WORK INSTRUCTIONS:
The pictures must be left out, while the rest of the data is copied exactly.

Collected data entries:

- Opening Delimiter -

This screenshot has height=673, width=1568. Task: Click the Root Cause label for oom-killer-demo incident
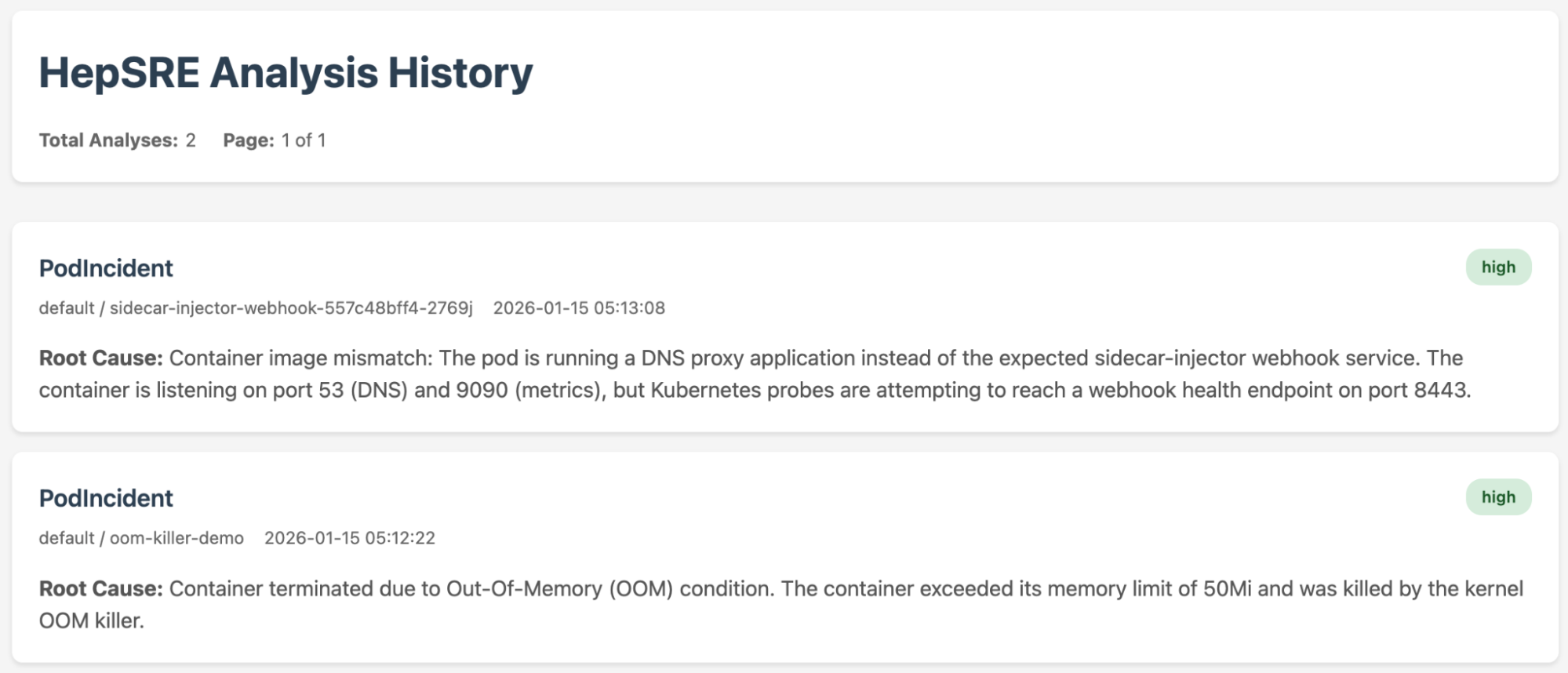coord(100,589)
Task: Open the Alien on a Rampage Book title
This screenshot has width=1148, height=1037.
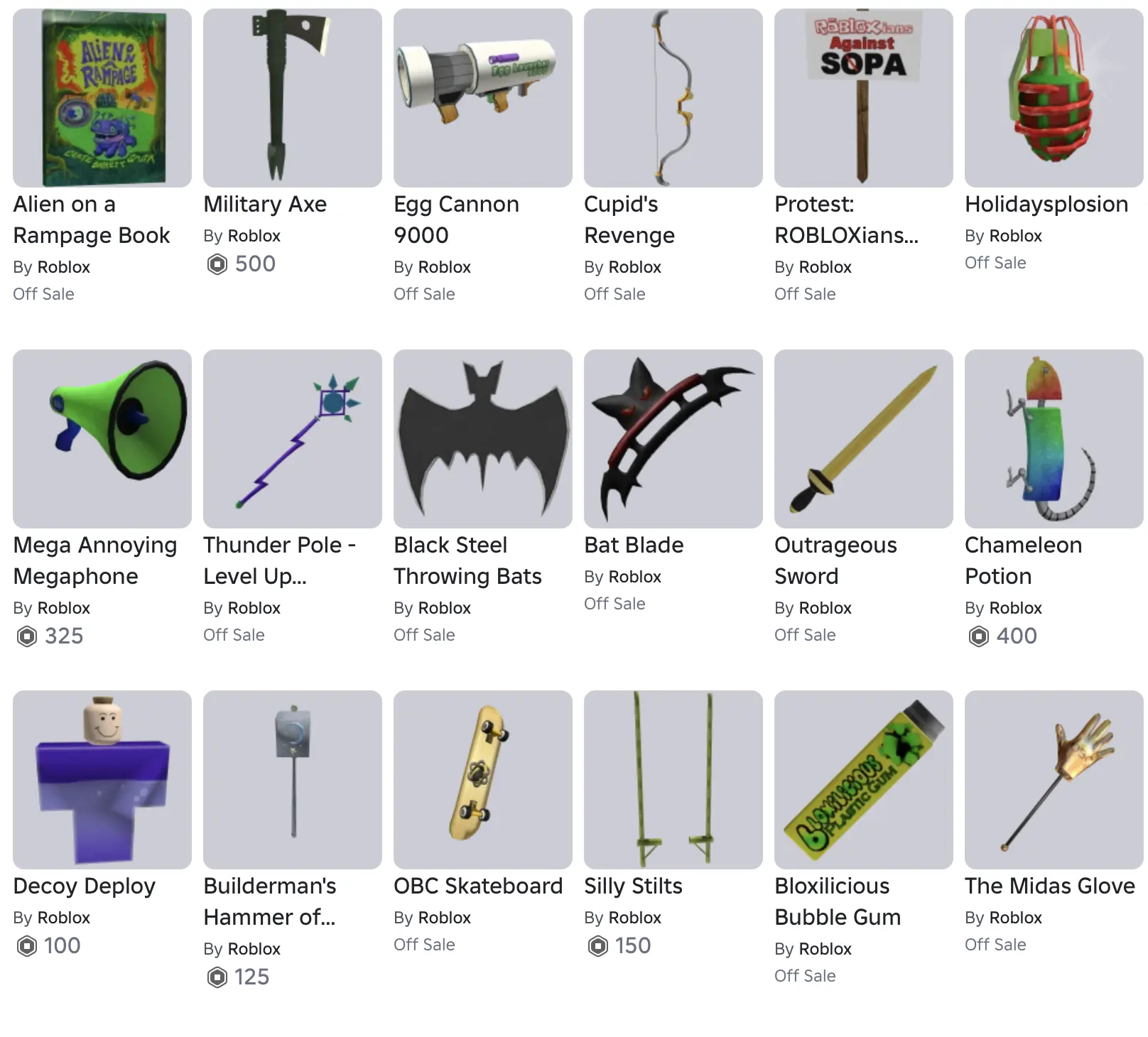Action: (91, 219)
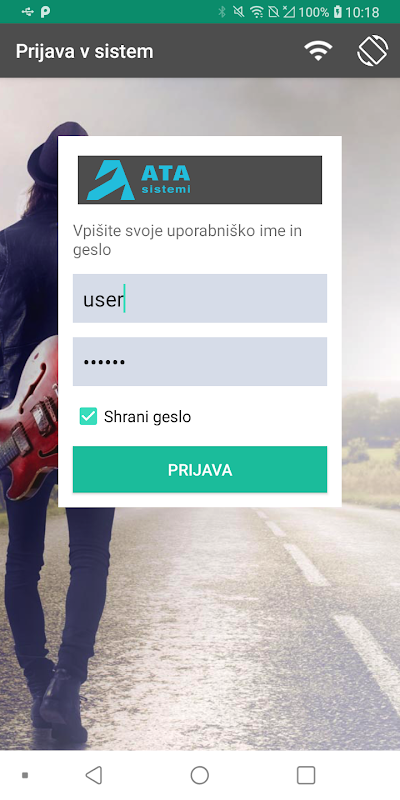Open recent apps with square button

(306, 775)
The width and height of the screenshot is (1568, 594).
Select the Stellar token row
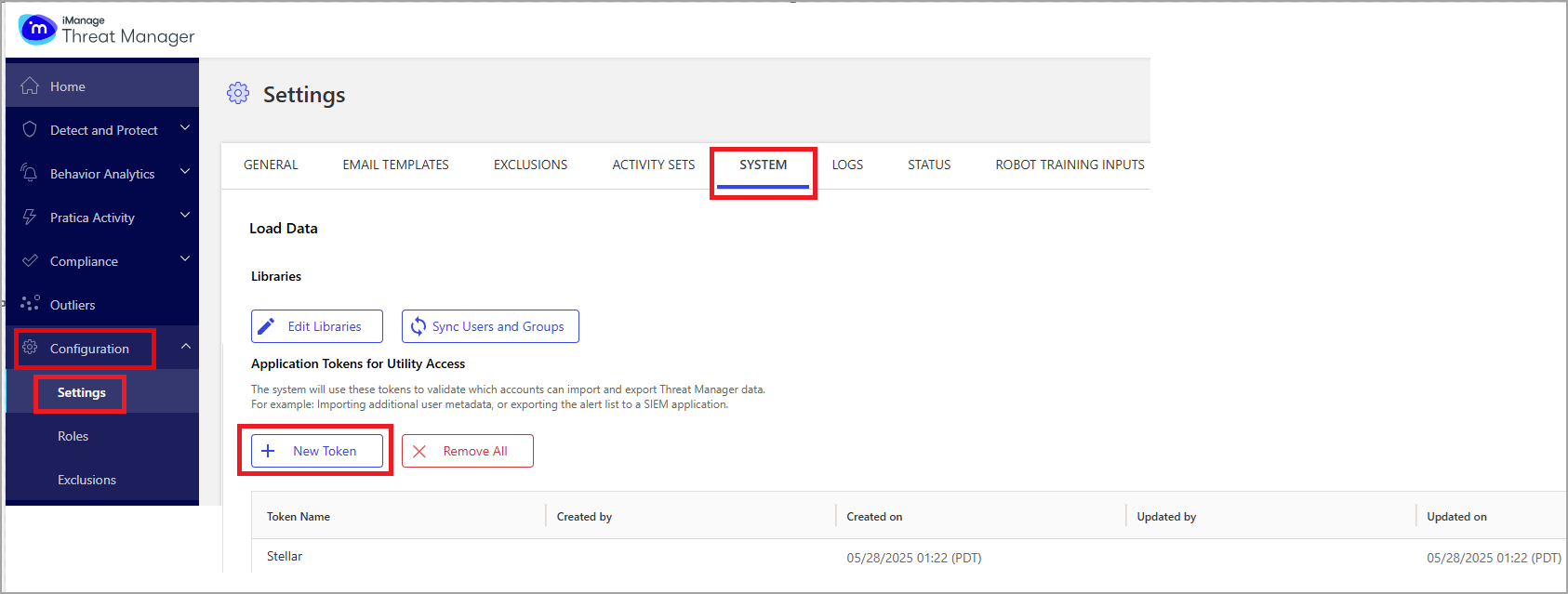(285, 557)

- Closing Delimiter -

RESPONSE TO THIS TASK:
This screenshot has height=673, width=1568. Task: Click the Root Cause label for oom-killer-demo incident
coord(100,589)
Task: Open the Alien on a Rampage Book title
This screenshot has width=1148, height=1037.
Action: (91, 219)
Open recent apps with square button

(306, 775)
The width and height of the screenshot is (1568, 594).
Select the Stellar token row
(285, 557)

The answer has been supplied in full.